Investimentos escassos em infraestrutura de ocupações faz morador se organizar informalmente

iG Minas Gerais | Johnatan Castro |

Região Norte. Aposentado deixou casa no bairro Jaqueline para viver na ocupação Rosa Leão, em moradia de um cômodo, com neto
douglas magno
Região Norte. Aposentado deixou casa no bairro Jaqueline para viver na ocupação Rosa Leão, em moradia de um cômodo, com neto

O poder público enfrenta dificuldades em oferecer melhora na qualidade das habitações já existentes em Minas e na capital – e não somente em fornecer moradias em número suficiente para a população, segundo arquitetos e urbanistas. Muitos dos loteamentos irregulares que surgem embaixo de pontes e de viadutos e também em lotes na região metropolitana não são reconhecidos pelo Executivo. Essa falta de acompanhamento provoca, de acordo com especialistas, consequente favelização na cidade.  

“Não quero legitimar nem criminalizar essas ocupações, mas é preciso implantar programas emergenciais para estruturar esses locais do ponto de vista prático”, avalia o arquiteto e urbanista Sérgio Myssior.

Um dos motivos para a proliferação de moradias precárias é a dificuldade de morar e trabalhar em uma mesma região. Apesar de as oportunidades ainda estarem concentradas em Belo Horizonte, para famílias de baixa renda é difícil se estabelecer em alguns bairros e arcar com despesas de aluguel.

“Nos últimos 40 anos, tivemos uma intensa movimentação do processo de concentração da maior parte da população no eixo urbano das grandes cidades. Essas pessoas estão desprovidas de uma estrutura básica – como saneamento – e de aparato de segurança que garanta o mínimo de qualidade de vida”, afirma Myssior. “Desprovida de oportunidades e infraestrutura, a população se organiza de maneira formal e informal nas periferias”.

É o caso do aposentado José Domingos dos Santos, 68, que foi do bairro Jaqueline, na região Norte da capital, para a ocupação Rosa Leão, no mesmo bairro. Lá, de maneira irregular, ele construiu um barraco de apenas um cômodo, feito de madeira e tijolos. O banheiro ainda não está terminado, e o idoso divide a casa, pequena, com um neto de 17 anos. Ambos vivem com a aposentadoria de um salário mínimo que Santos recebe da Previdência.

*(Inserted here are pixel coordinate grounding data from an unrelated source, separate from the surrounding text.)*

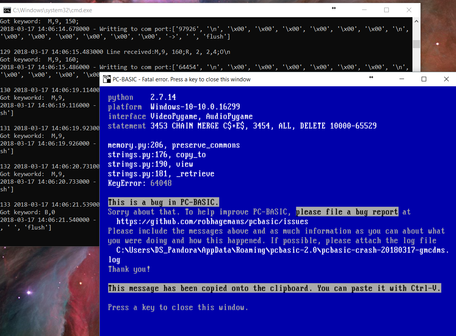Image resolution: width=456 pixels, height=336 pixels.
Task: Click the resize arrows icon on PC-BASIC title bar
Action: tap(371, 77)
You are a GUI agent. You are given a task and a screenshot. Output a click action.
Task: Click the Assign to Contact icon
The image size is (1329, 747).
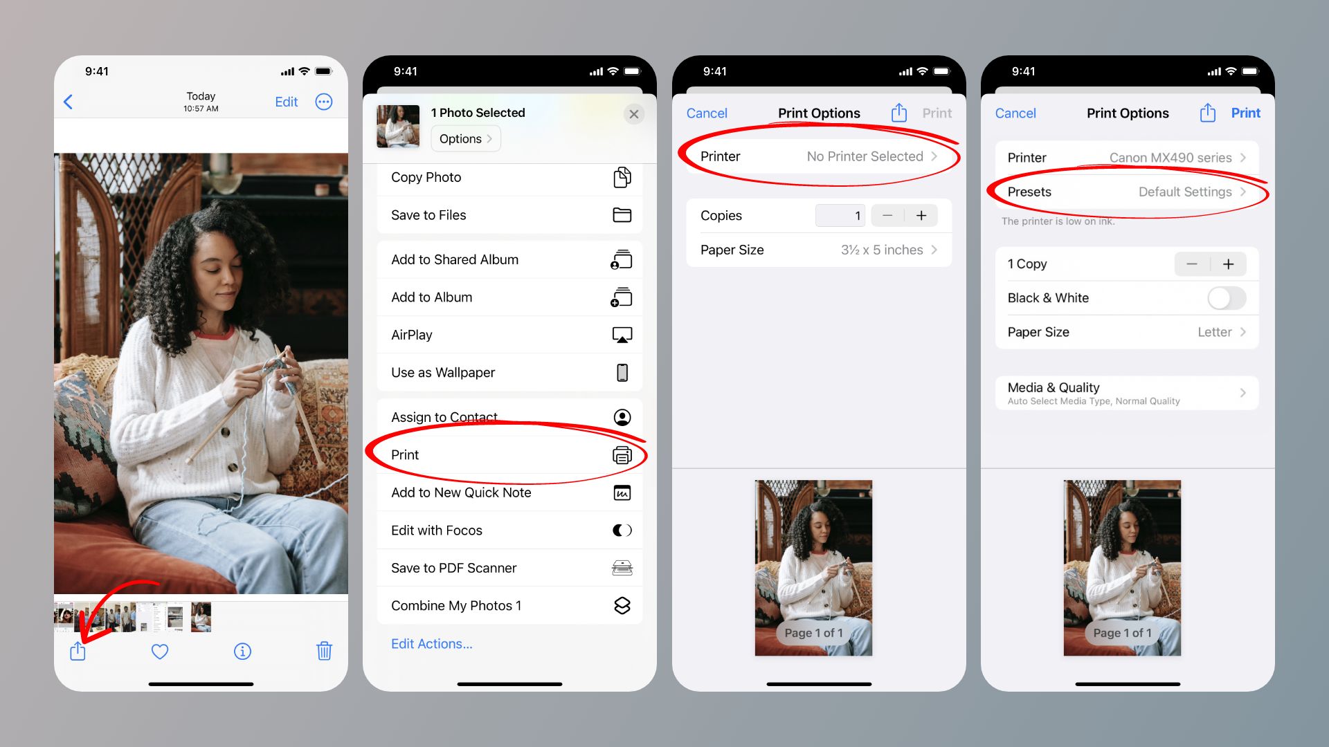tap(622, 417)
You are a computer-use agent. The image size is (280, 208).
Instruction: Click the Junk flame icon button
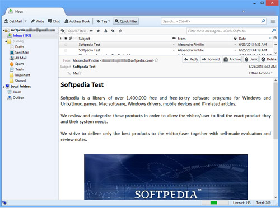click(251, 59)
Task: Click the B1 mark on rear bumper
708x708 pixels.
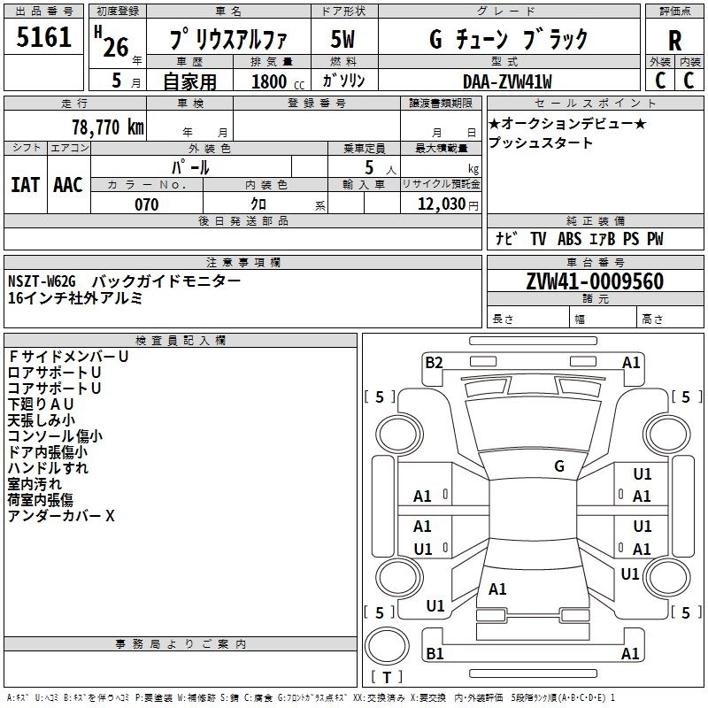Action: click(435, 653)
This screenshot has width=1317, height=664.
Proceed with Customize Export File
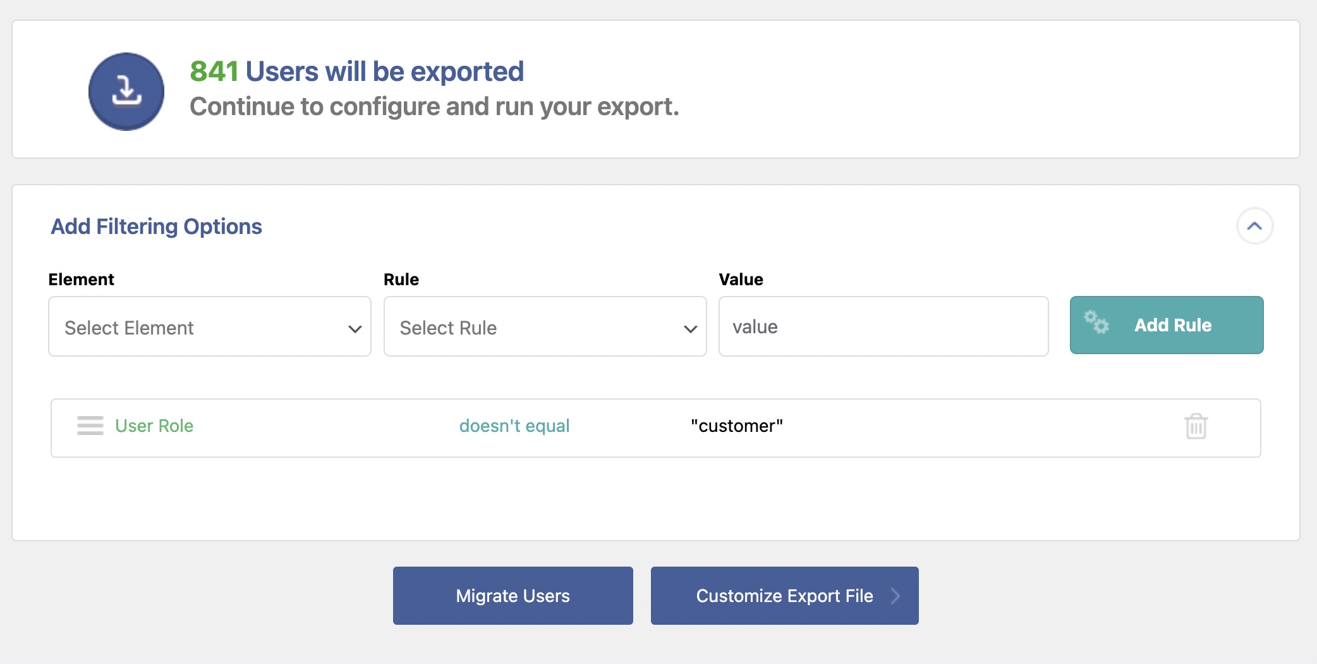click(784, 596)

Conselheira do Instituto dos Arquitetos do Brasil em Minas Gerais (IAB-MG), Cláudia Pires destaca que a situação das regiões tomadas por moradias precárias se agrava na medida em que o poder público se nega a fazer intervenções e a levar infraestrutura para os locais. “A situação é grave, porque há conflitos, pessoas ocupando áreas verdes, famílias morando em situação de risco, às margens do Anel Rodoviário, por exemplo. Se o poder público não toma providência, a tendência é de piora”, afirma.

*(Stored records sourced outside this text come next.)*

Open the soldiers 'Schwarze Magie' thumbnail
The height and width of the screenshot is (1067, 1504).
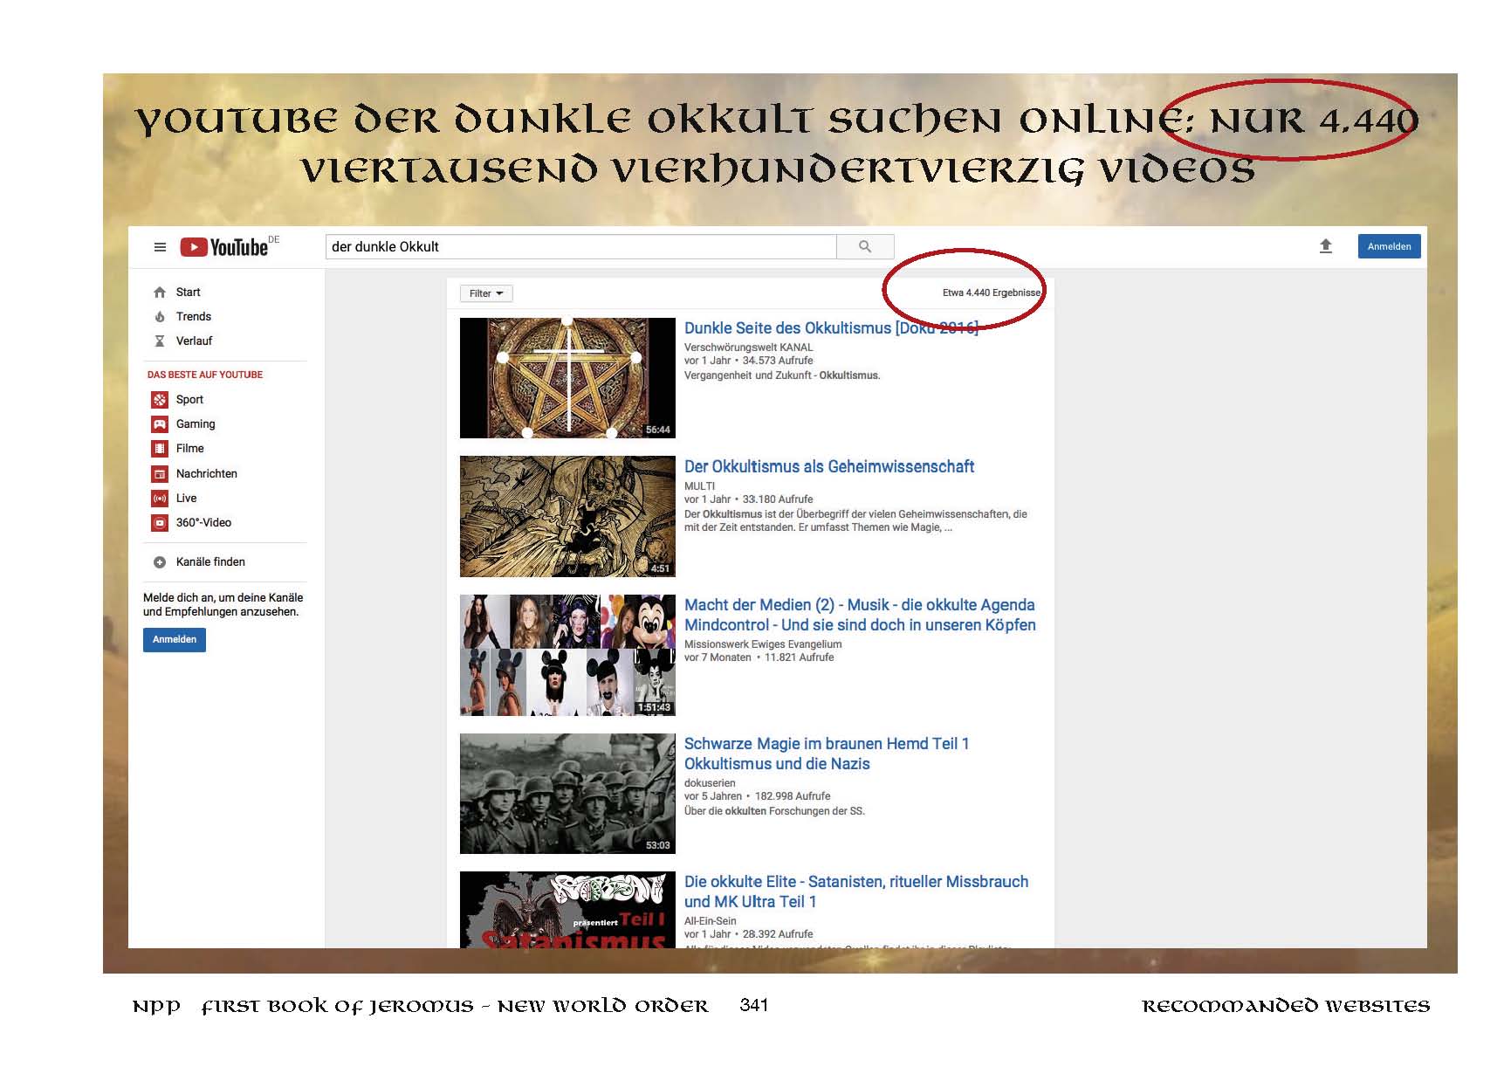coord(567,794)
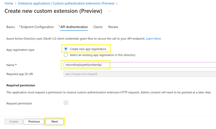Click the Create button

pos(14,122)
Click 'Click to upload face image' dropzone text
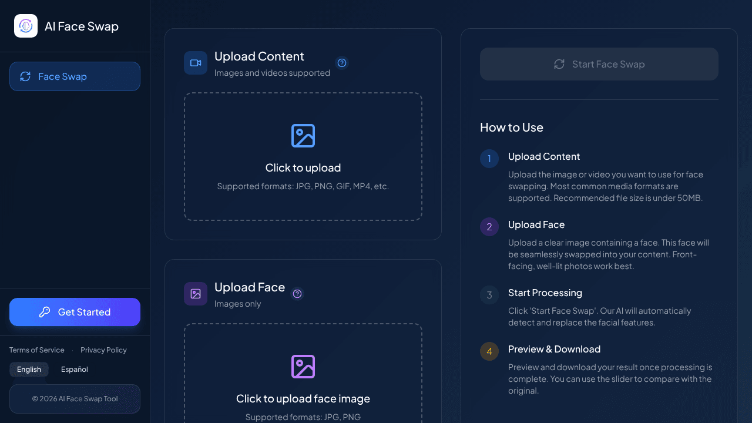This screenshot has width=752, height=423. click(303, 399)
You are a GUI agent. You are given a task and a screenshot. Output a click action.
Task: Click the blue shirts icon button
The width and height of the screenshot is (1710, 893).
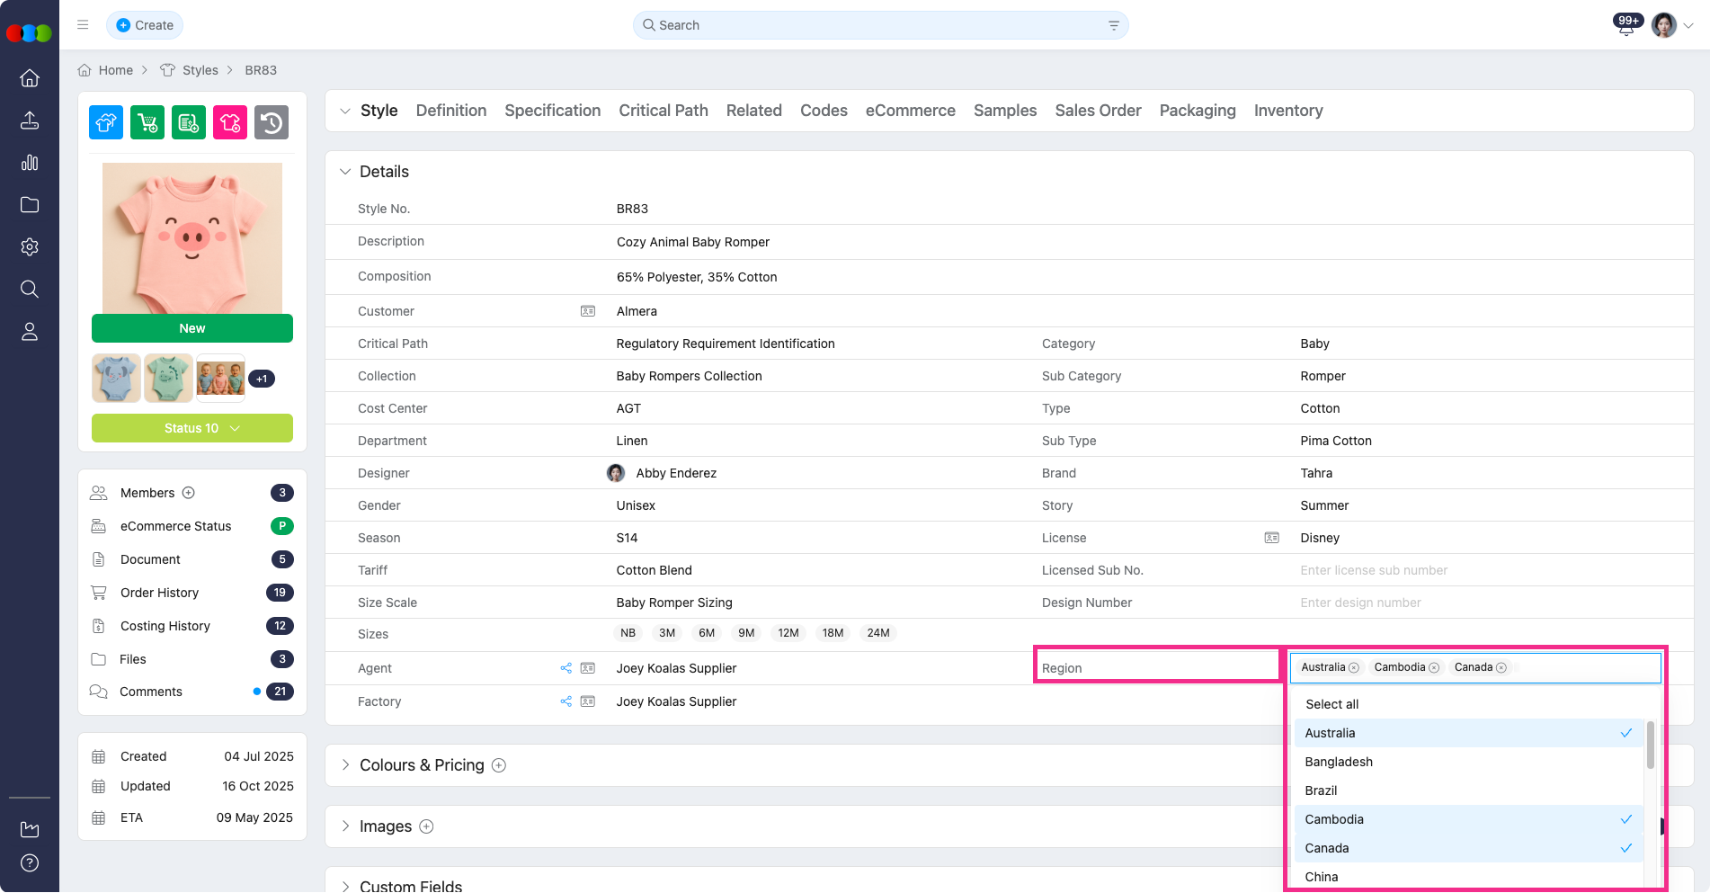pos(106,122)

Resposta. O Ministério das Cidades informou que desde 2009 foram construídas 206.095 unidades habitacionais do programa Minha Casa, Minha Vida – 8.471 somente na capital.

Mais de R$ 22 bilhões foram investidos em Minas por meio do programa.

Rosa Leão

População. Na ocupação Rosa Leão, 2.638 famílias se instalaram no terreno que, segundo eles, estava sem uso havia cerca de 30 anos. A maioria das moradias são feitas de madeira e têm um cômodo.